Working this challenge re-enforced for me the importance of these principals:
- understand your data
- know the question you’re trying to answer
- displaying plots of varying scales can be misleading
Understand your data
I started off using Tableau to make my first radial graphs.
Collision time, when it’s reported by the Seattle Police Department, includes the clock hour but not always the minutes. And when minutes are included, they are often rounded to the half hour. Notably, in the case of DUI and other more serious collisions, minutes are usually noted. Because of the significant amount of missing and dirty data, plotting by minute is not going to yield good results. Plotting by hour is a better bet.
Know the question
what is the trend of collision volume throughout a 24-hour day
I intentionally invested time experimenting with graphs and dashboards in Tableau since radials are new to me.

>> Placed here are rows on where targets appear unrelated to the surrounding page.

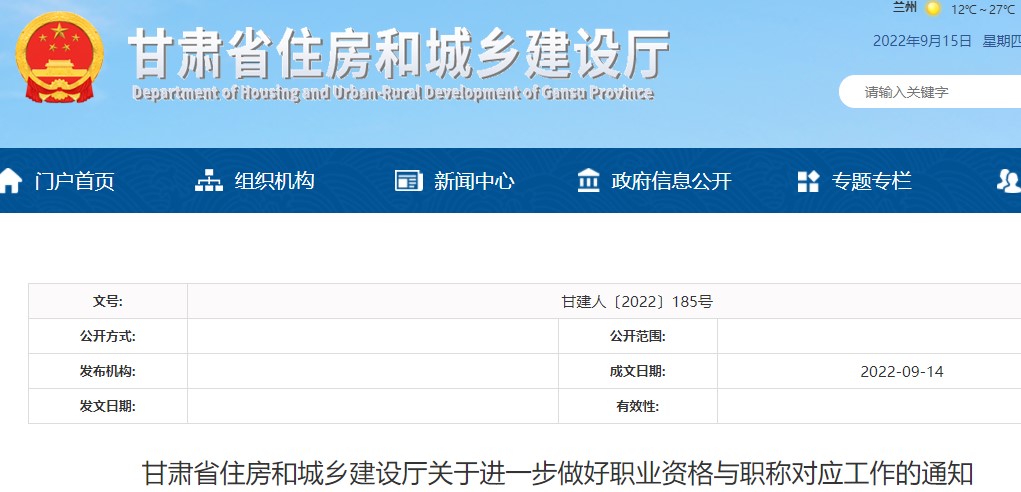Click the home icon beside 门户首页
This screenshot has width=1021, height=492.
pyautogui.click(x=10, y=181)
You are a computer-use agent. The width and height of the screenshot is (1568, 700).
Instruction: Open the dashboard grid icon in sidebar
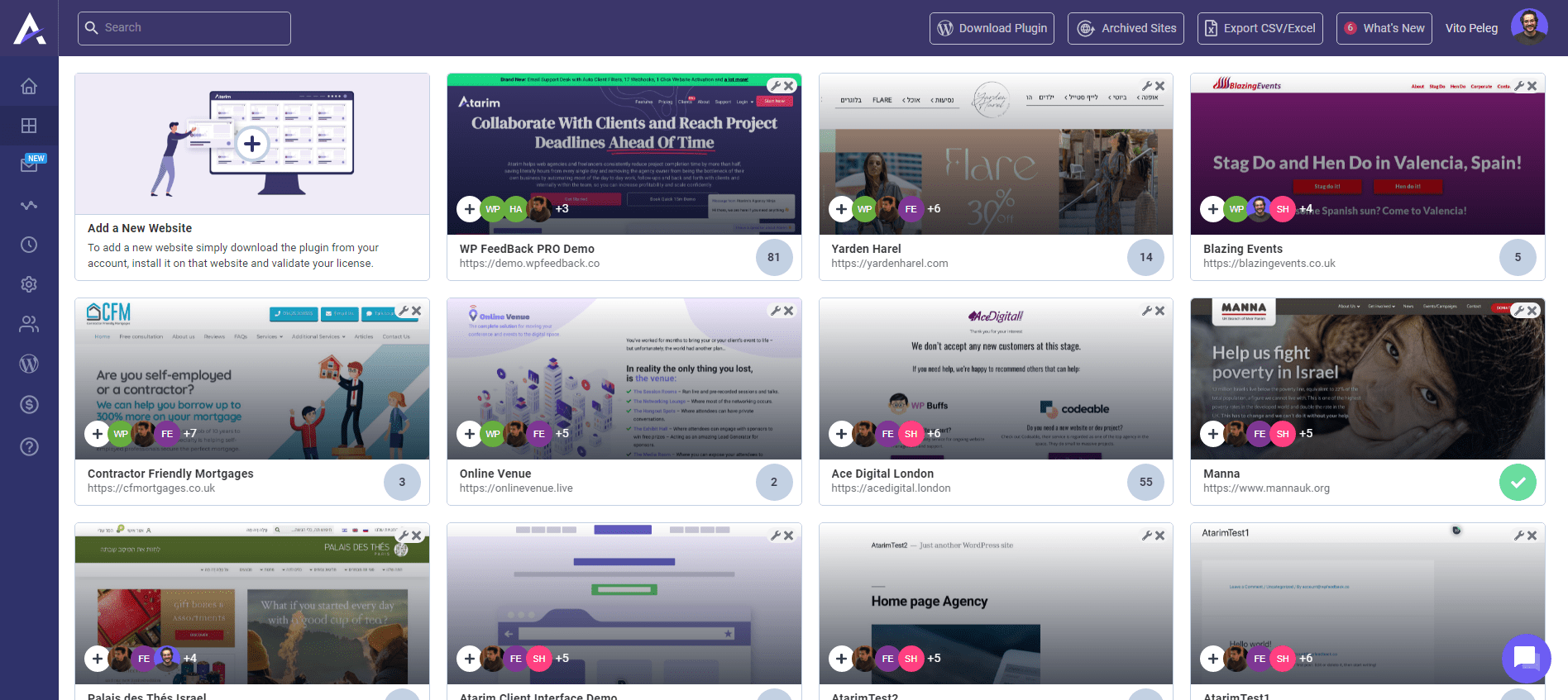point(29,126)
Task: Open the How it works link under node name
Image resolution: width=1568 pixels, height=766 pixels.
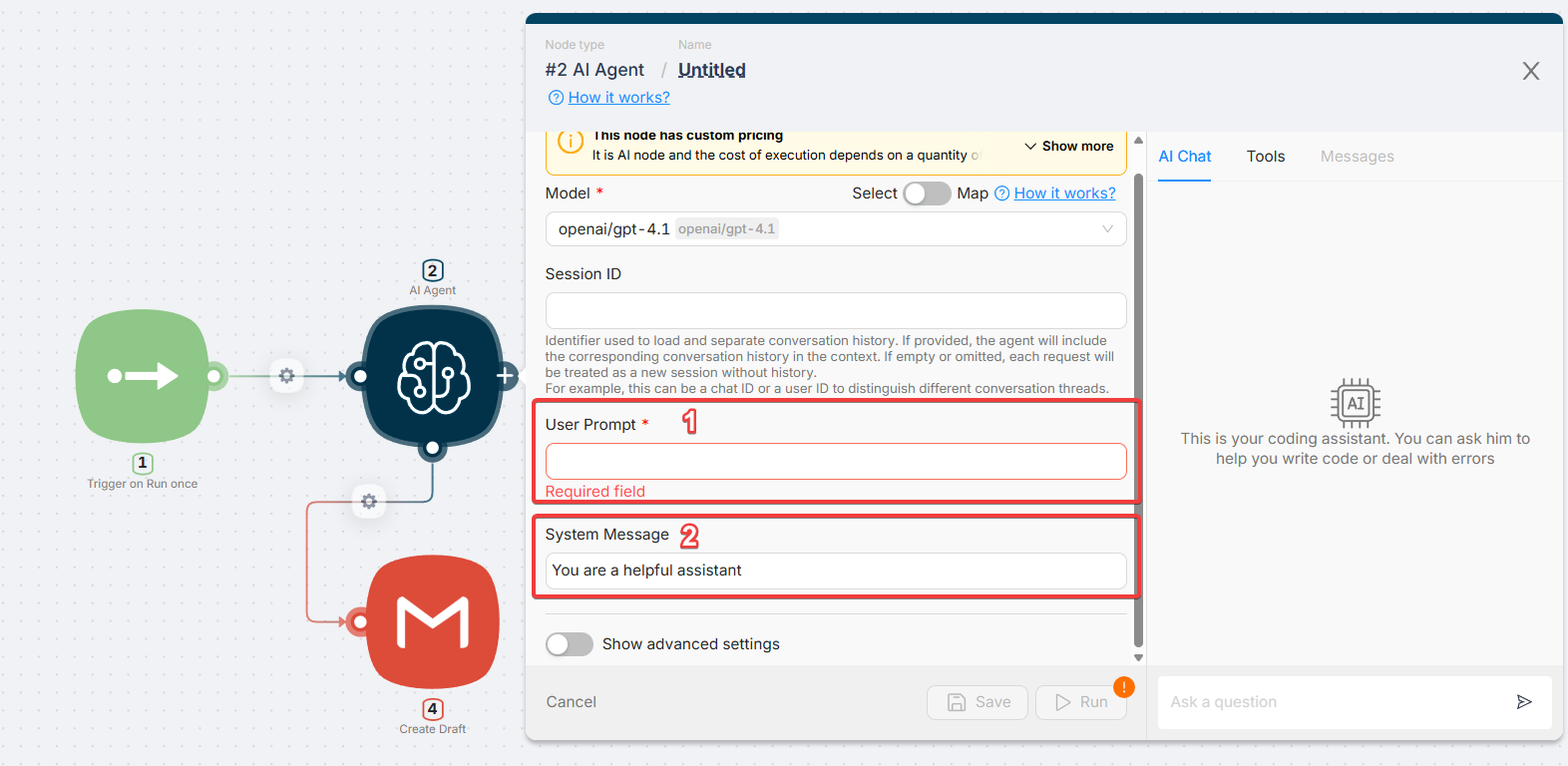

Usually, when time is more limited, I save a lot of work and headache if I focus on answering my established question.
Although the Tableau plot (above) with the black background is sexy, I do not feel it (or any of the others) adequately communicate a trend in collisions. I temporarily put the Tableau experiments on hold and opened my RStudio to start developing a better answer.
Displaying plots of varying scales can be misleading
As I continued my radial training using R, I enjoyed exploring trends within various categories of collisions, for example: DUIs, collisions involving pedcycles, and collisions resulting in fatalities.
I wanted to place all these plots on the same page so we can see how the trends differ. For example, while few pedcycle collisions occur at night, most of the DUI collisions are at night.
However, each of the scales on these plots are different. The ‘Count’ is offered on the Y-Axis (left side) to show the scale of each, but at first glance the over-all volume looks similar in each category. I decided to stick with just the ‘all’ plot. Someday it would be cool to create an infograph that made the differentiation between the scales clear, but for this project a single plot meets the Challenge.
I experimented a bit with colors: coloring the bars as well as the background. I was attempting to help the reader by color-izing the part of day (morning, afternoon, etc.) I finally decided that was nice for aesthetics but was otherwise just added noise. So I dropped the colors.
I removed the Y axis tick mark text because the actual number of hourly collisions over a 14-year period is overwhelming, and it’s the general trend that I’m looking for, not actual numbers. The title clearly states what we’re looking at, and the subtitle provides a take-away (lots more accidents in the lunch-to-evening commute hours).